De la santé publique en Algérie

Dans notre pays malheureusement, ce rapport de complémentarité et de partenariat interdisciplinaire stratégique, non seulement n'existe pas, mais il lui a été substitué un rapport de subordination directe, une sorte de mise sous tutelle de la santé publique praticienne par la santé publique académique, sous le justificatif que tous les praticiens sont formés par les hospitalo-universitaires, avec un raisonnement similaire à celui qui décréterait qu'un conducteur automobile ne pourra jamais rouler plus loin que le moniteur qui lui a appris à conduire !
Plus sérieusement, la santé publique praticienne s'est trouvée ainsi dépouillée de nombre de prérogatives, qui sont réservées au seul corps des hospitalo-universitaires.

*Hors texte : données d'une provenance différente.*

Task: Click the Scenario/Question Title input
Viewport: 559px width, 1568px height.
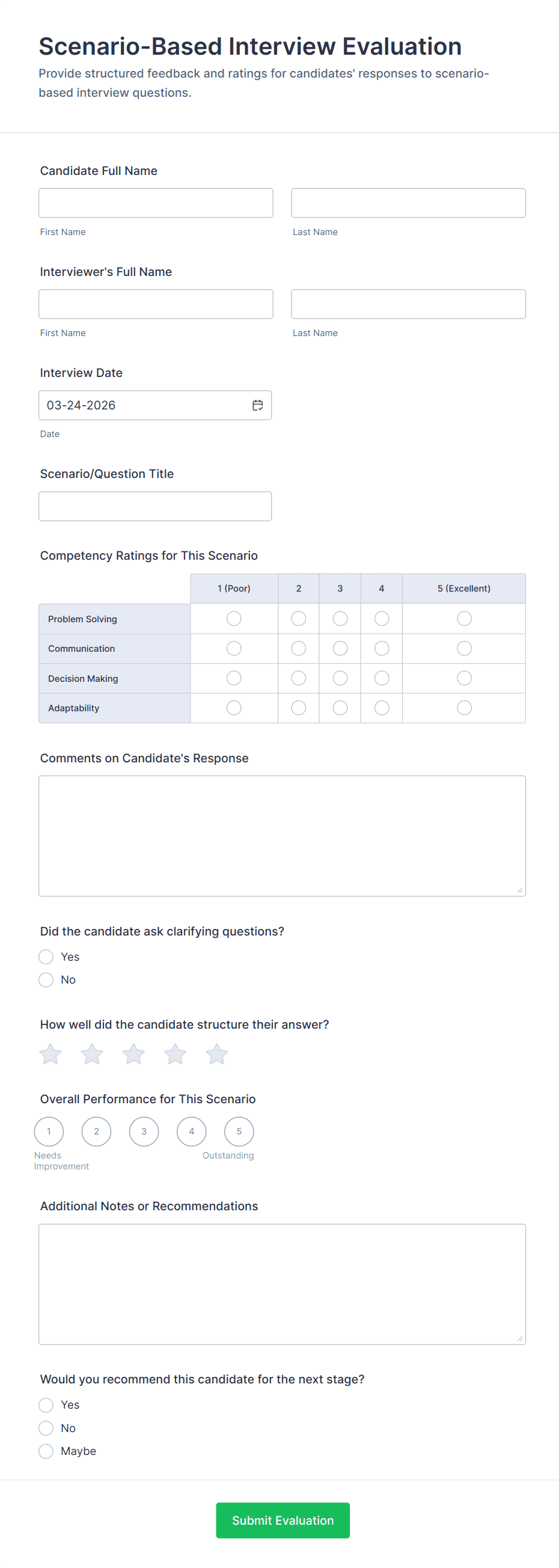Action: (155, 506)
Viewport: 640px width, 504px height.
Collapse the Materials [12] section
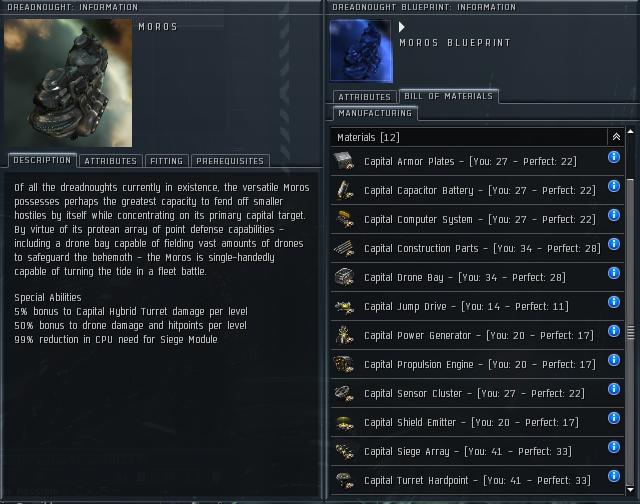(616, 137)
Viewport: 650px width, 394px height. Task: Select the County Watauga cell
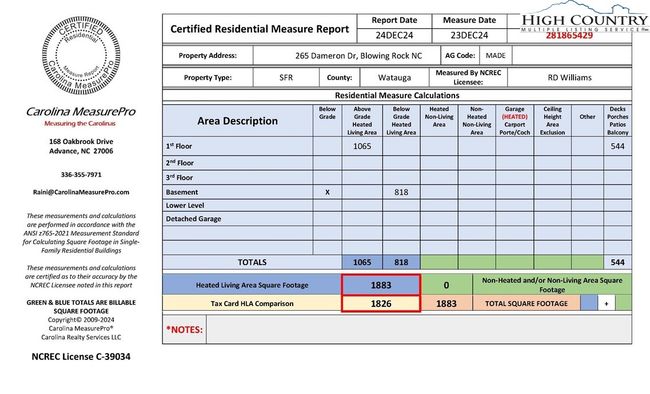[394, 78]
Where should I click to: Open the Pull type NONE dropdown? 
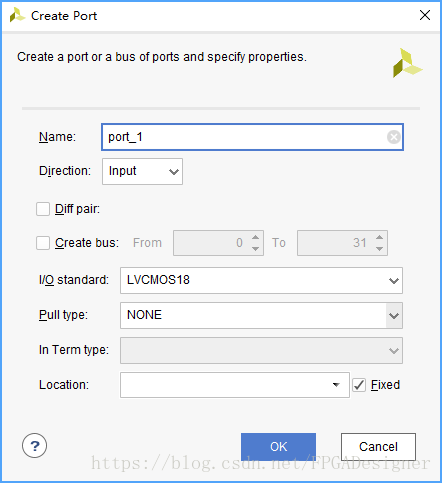[261, 315]
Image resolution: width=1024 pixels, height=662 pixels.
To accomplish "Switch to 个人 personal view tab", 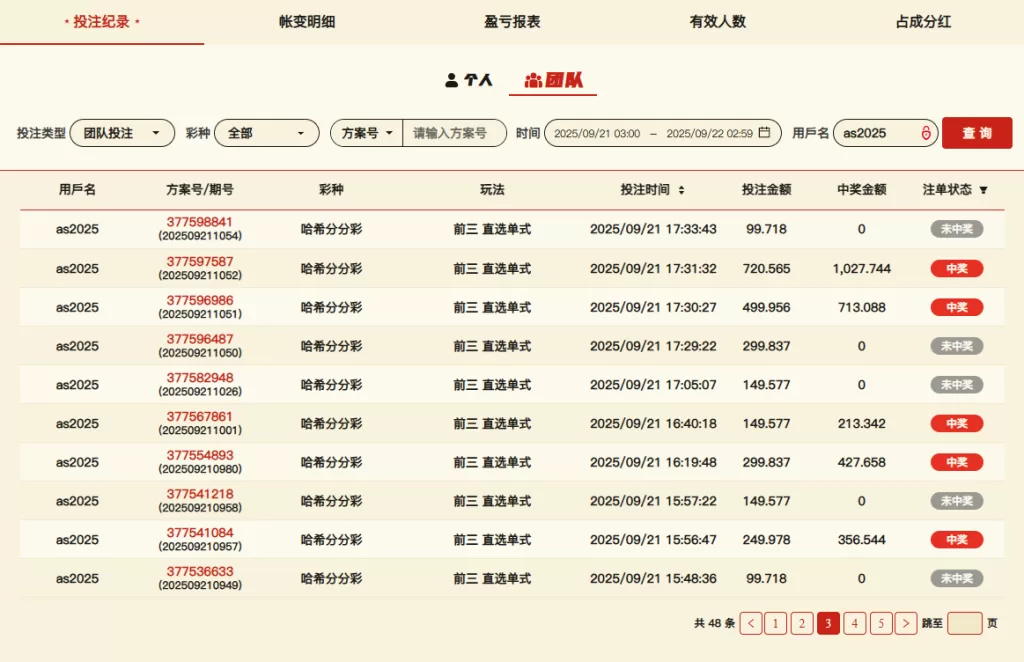I will pyautogui.click(x=469, y=80).
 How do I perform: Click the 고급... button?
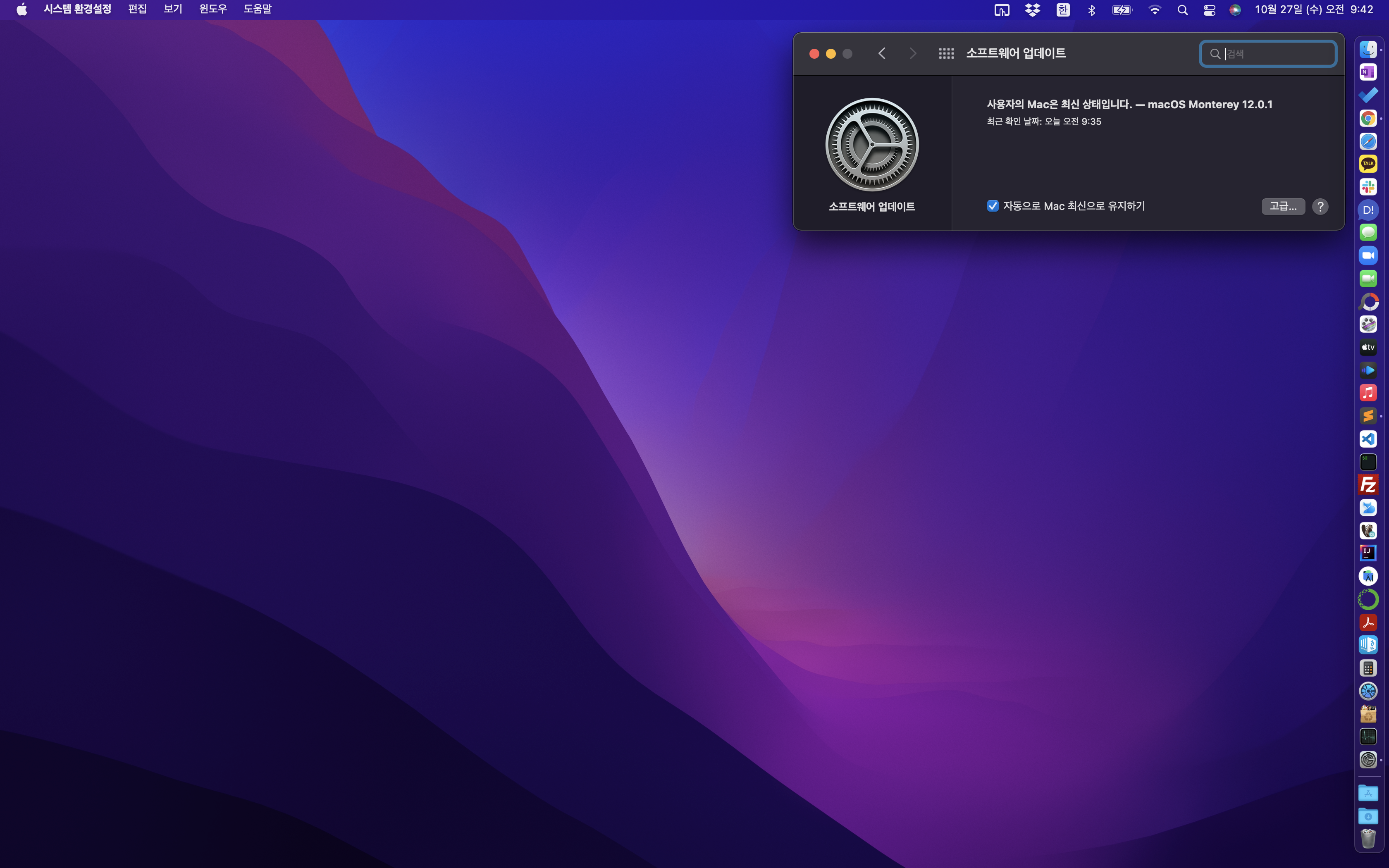(x=1283, y=206)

Ceci a entraîné évidemment un rétrécissement du champ d'action de la santé publique.
Par ailleurs, le fonctionnement de l'université en vase clos, sur un modèle calqué sur celui des pays développés (dans un souci de modernité, légitime au demeurant) mais qui tend à faire l'apologie du soin de haut niveau, en tournant quelque peu le dos à la santé publique, entraîne une impréparation des personnels formés à embrasser cette carrière, par ailleurs perçue comme dévalorisante.
Le corollaire est le mouvement bien connu de "fuite" des compétences vers le privé, et surtout vers l'étranger, une fois comblées les places disponibles pour une carrière hospitalo-universitaire. Dans cet ordre d'idées, les services hospitaliers de santé publique sont autant de terrains de stages potentiels pour les futurs praticiens, avec cet énorme avantage qu'ils les sensibiliseraient plus aux questions de santé communautaire.
Dans le domaine de la recherche également, un fossé se creuse progressivement entre ce qui est valorisé en tant qu'études scientifiques et les besoins pragmatiques du plus grand nombre.
En milieu hospitalo-universitaire, les travaux de recherche originaux sont le plus souvent basés exclusivement sur des malades hospitalisés, avec un intérêt marqué pour les pathologies rares. Sans rien enlever au mérite de tels travaux, il faut noter que les travaux de recherche sur des problèmes de santé publique basés sur une population donnée sont rares.
Or seuls de tels travaux menés à l'échelle locale (secteurs sanitaires), peuvent permettre d'identifier les besoins réels en santé de la population, avec leurs spécificités régionales, de même que la façon optimale d'y répondre. Ces travaux sont également nécessaires pour évaluer l'impact et l'efficience sur le terrain de mesures décidées dans le cadre d'un programme de santé. Ainsi, le spécialiste de santé publique grâce à ses acquis empiriques nés de ses observations sur le terrain, peut être d'un apport capital au sein des comités d'experts, dans le cadre collaboratif de ce partenariat interdisciplinaire évoqué plus haut. Mais bien que la recherche fasse partie des tâches qui lui sont dévolues dans son statut particulier, il ne peut prétendre aux moyens qu'elle implique, et est d'ailleurs exclu du bénéfice de l'indemnité de recherche, accordée au seul corps hospitalo-universitaire.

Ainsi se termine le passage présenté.